I listened with some care to Senator Georges and I detected the very considerable emotion and concern that he has. 1 do not want to get involved in anything other than a discussion with him on this matter. I do not think he is right in taking the view that he does. I do not think he ought to be considering this grant as a public disgrace. I do not think it is that at all. In a federation there are the older States which are larger and which have had better opportunity to develop. In having a Grants Commission I think one hopes that the whole of the Australian people will seek to help each other. For the life of me I cannot see that Western Australia, which once upon a time was helped by its sister States, has anything to feel ashamed about in the remarkable progress that it has made. 1 am quite sure that with a continuation of good government in Queensland that very great State will make the sort of progress that Senator Georges hopes it will make.

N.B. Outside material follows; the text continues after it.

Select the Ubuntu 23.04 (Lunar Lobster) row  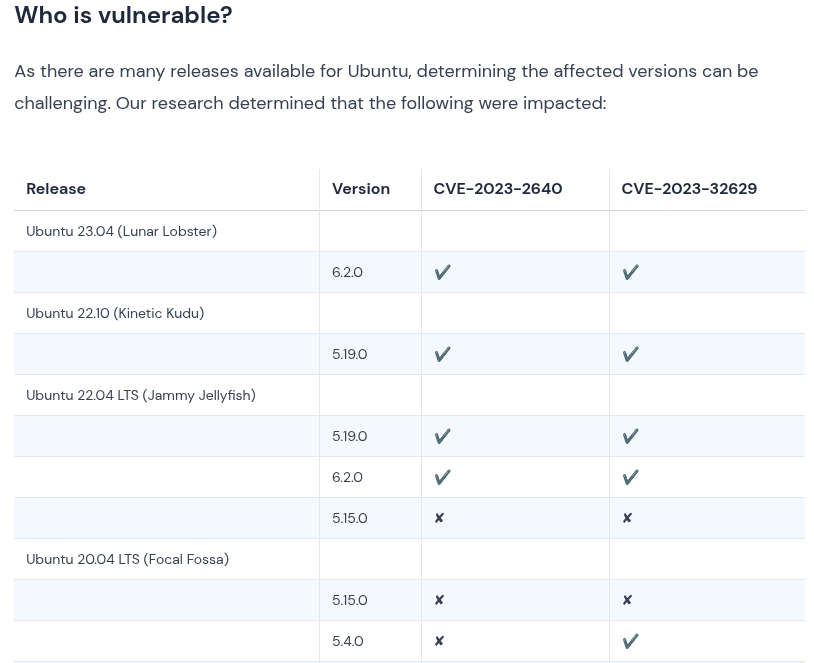coord(121,231)
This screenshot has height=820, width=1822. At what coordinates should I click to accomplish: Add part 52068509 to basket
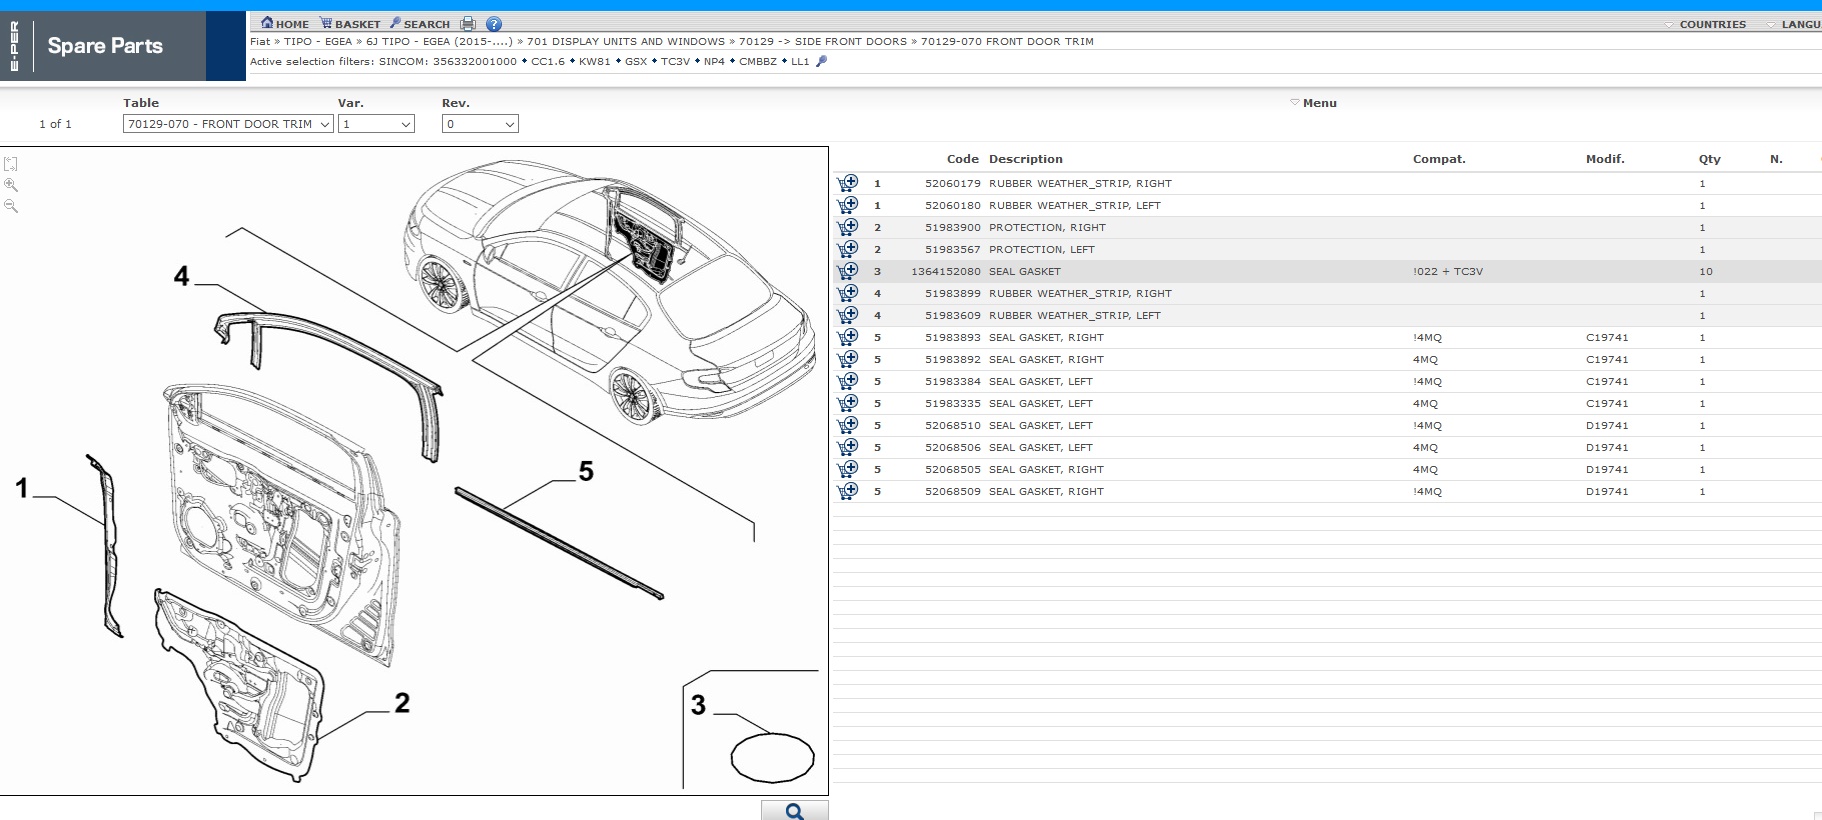point(848,491)
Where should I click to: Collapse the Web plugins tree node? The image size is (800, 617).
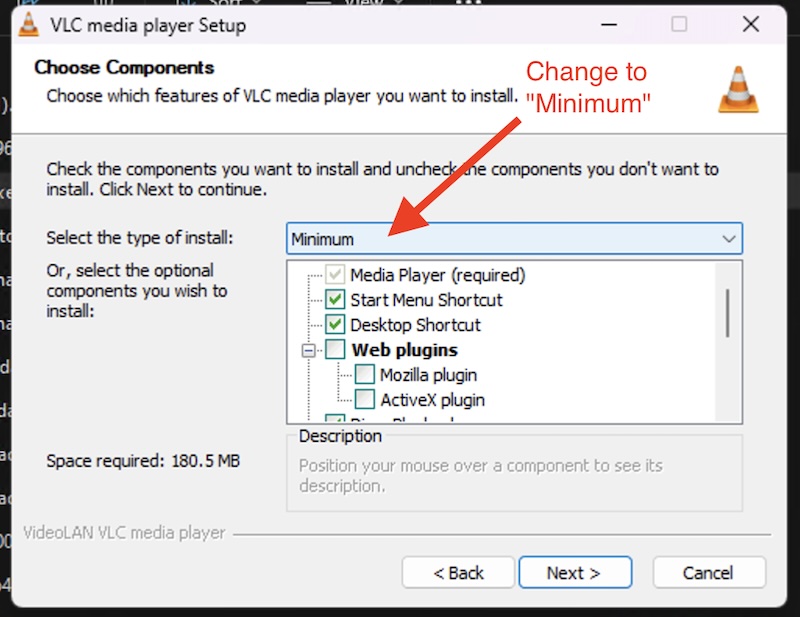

Question resolved in the affirmative.
Bill read a third time.
Bill received from the House of Representatives.
Standing Orders suspended.
Motion (by Senator Drake-Brockman) proposed:
That the Bill be now read a first time.
The DEPUTY PRESIDENT (Senator Prowse) - I call Senator Townley. In calling Senator Townley I remind honourable senators that this is an occasion for the honourable senator’s maiden speech. I am sure that honourable senators will do him the customary honour of hearing him in silence. I am sure, in view of what happened in the course of the last debate, that this will be a relief to us all.
– Thank you very much, Mr Deputy President. It is not without some feeling of a great responsibility that I have sat in this chamber for the numerically few days since being sworn in. I now take this opportunity to address this august assembly of honourable senators but, if I may, just prior to moving on to the few points that 1 wish to make during this speech, I would consider myself to be most incorrect if 1 did not make mention of the many kindnesses that have been extended to me since I first walked into this chamber. From every quarter I have received true assistance. The attendants and staff all have attended to my needs in a manner that could not have been bettered. I thank them all. The members of the Senate Standing Committee on Health and Welfare have made me welcome. Honourable senators, without exception, willingly have helped their youngest fellow settle into this place, and to Mr President I owe a special vote of thanks for the way in which he has recognised me quite early during question time and made me feel comfortable in this chamber. They are the local thanks that 1 gratefully give, and I hope some day to be able to repay them.
May I now say that I feel it is a tremendous honour to represent Tasmania and to do so as an independent senator. It is wise perhaps for an independent to make certain things clear in his maiden speech. Recently I read a passage which stated:
It you work for a man, in heaven’s name work for him. If he pays your wages that supply your bread and butter, work for him, speak well of him, stand by him and the institutions he represents.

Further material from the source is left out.